__Data items__

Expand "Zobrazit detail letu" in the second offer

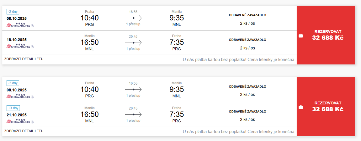(x=24, y=131)
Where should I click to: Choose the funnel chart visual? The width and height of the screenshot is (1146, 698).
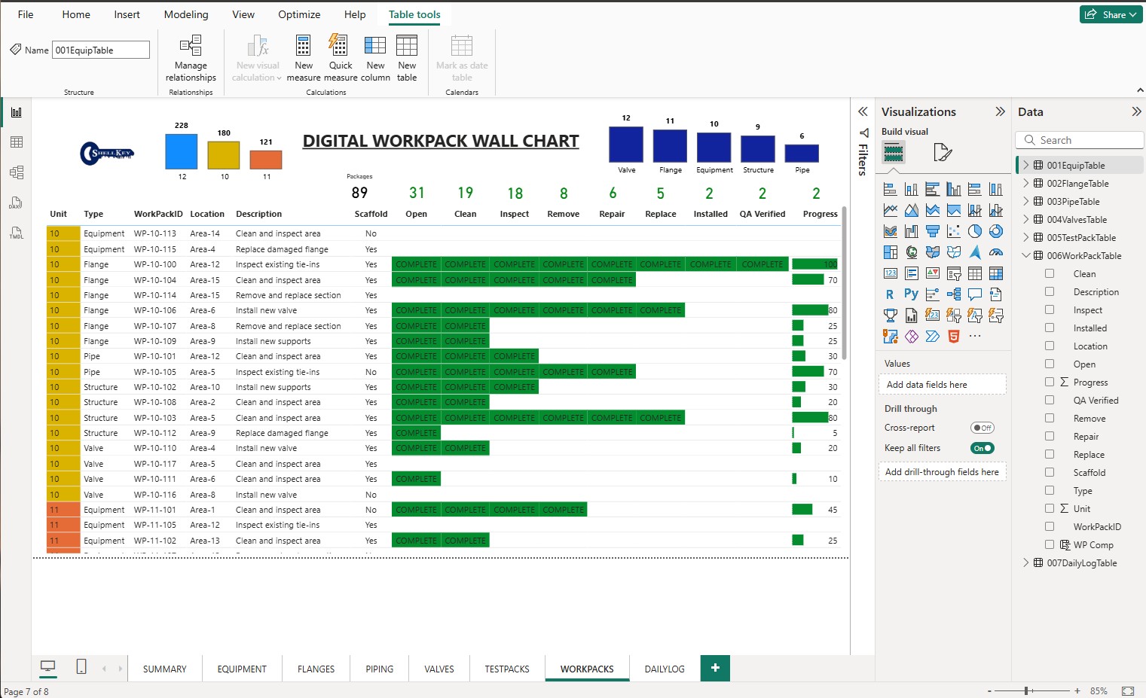pos(934,230)
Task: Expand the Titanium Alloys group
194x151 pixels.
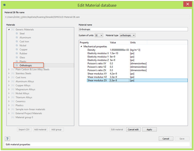Action: point(9,97)

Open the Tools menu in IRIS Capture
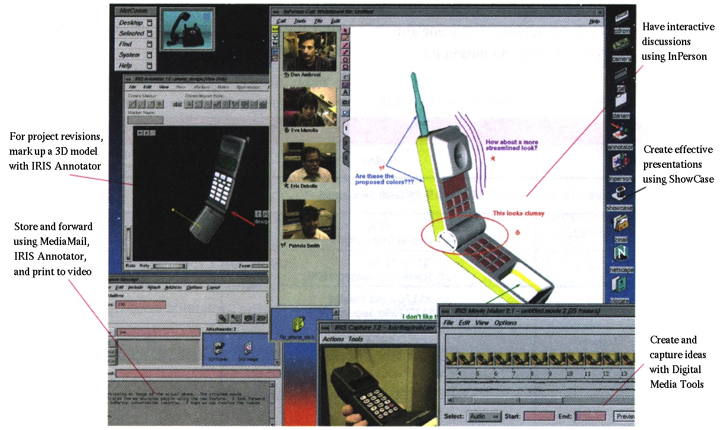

__Exercise description__
Leave out the pictures, then copy all the remaining text in the records exactly.

__Answer to this task__
Expand "Zobrazit detail letu" in the second offer

(x=24, y=131)
Where should I click to: Choose the funnel chart visual? The width and height of the screenshot is (1146, 698).
pos(934,230)
Task: Expand the Titanium Alloys group
194x151 pixels.
Action: point(9,97)

Open the Tools menu in IRIS Capture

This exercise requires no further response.